All documents subsequently filed by the Registrant pursuant to Sections 13(a), 13(c), 14 and 15(d) of the Exchange Act prior to the filing of a post-effective amendment that indicates that all securities offered have been sold or that deregisters all securities then remaining unsold shall also be deemed to be incorporated by reference herein and to be a part hereof from the dates of filing of such documents. Any statement contained in a document incorporated or deemed to be incorporated by reference herein shall be deemed to be modified or superseded for purposes of this Registration Statement to the extent that a statement contained herein or in any other subsequently filed document which also is or is deemed to be incorporated by reference herein modifies or supersedes such statement. Any statement so modified or superseded shall not be deemed, except as so modified or superseded, to constitute a part of this Registration Statement.

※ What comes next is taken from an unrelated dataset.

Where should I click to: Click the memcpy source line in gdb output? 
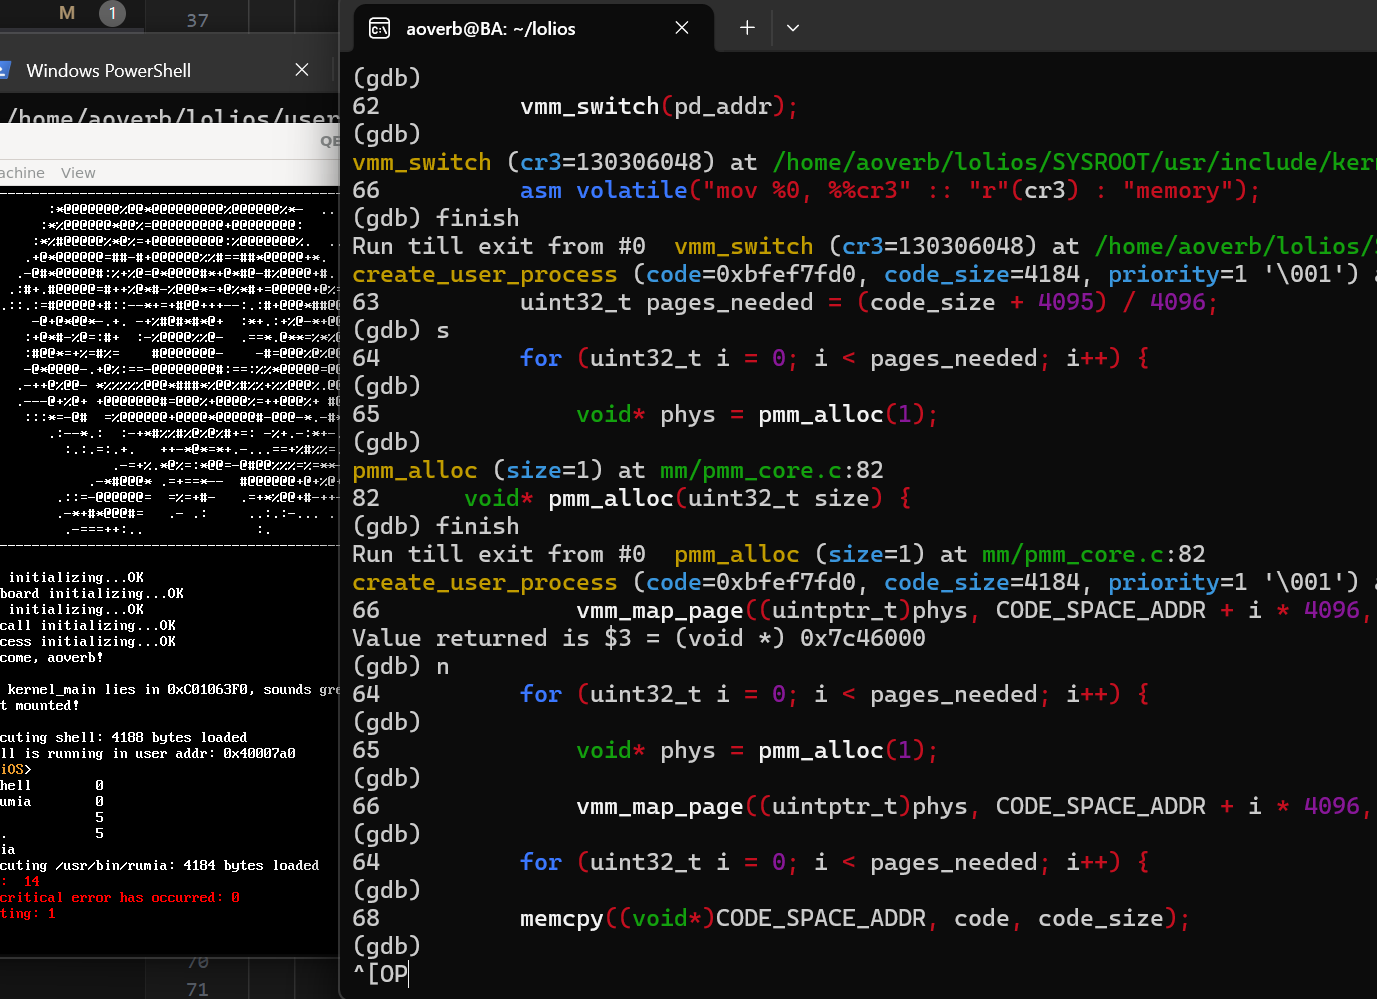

Item 4. Description of Securities.
Not applicable.
Item 5. Interests of Named Experts and Counsel.
Not applicable.
Item 6. Indemnification of Directors and Officers.
Section 145 of the Delaware General Corporation Law permits a Delaware corporation to indemnify its officers, directors and
other corporate agents to the extent and under the circumstances set forth therein. The Registrants amended and restated certificate of incorporation and bylaws provide that it will indemnify any person who was or is a party or is threatened to be made a party to any threatened, pending or completed action, suit or proceeding whether civil, criminal, administrative or investigative, by reason of the fact that he is or was the Registrants director or officer, or is or was serving at the Registrants request as a director, officer, employee or agent of another corporation, partnership, joint venture, trust or other enterprise, in accordance with provisions corresponding to Section 145 of the Delaware General Corporation Law. These indemnification provisions may be sufficiently broad to permit indemnification of the Registrants executive officers and directors for liabilities, including reimbursement of expenses incurred, arising under the Securities Act.
Pursuant to Section 102(b)(7) of the Delaware General Corporation Law, the Registrants amended and restated certificate of incorporation eliminates the personal liability of a director to the Registrant or its shareholders for monetary damages for a breach of fiduciary duty as a director, except for liabilities arising:
· from any breach of the directors duty of loyalty to the Registrant or its shareholders;
· from acts or omissions not in good faith or which involve intentional misconduct or a knowing violation of law;
· under Section 174 of the Delaware General Corporation Law; and
· from any transaction from which the director derived an improper personal benefit.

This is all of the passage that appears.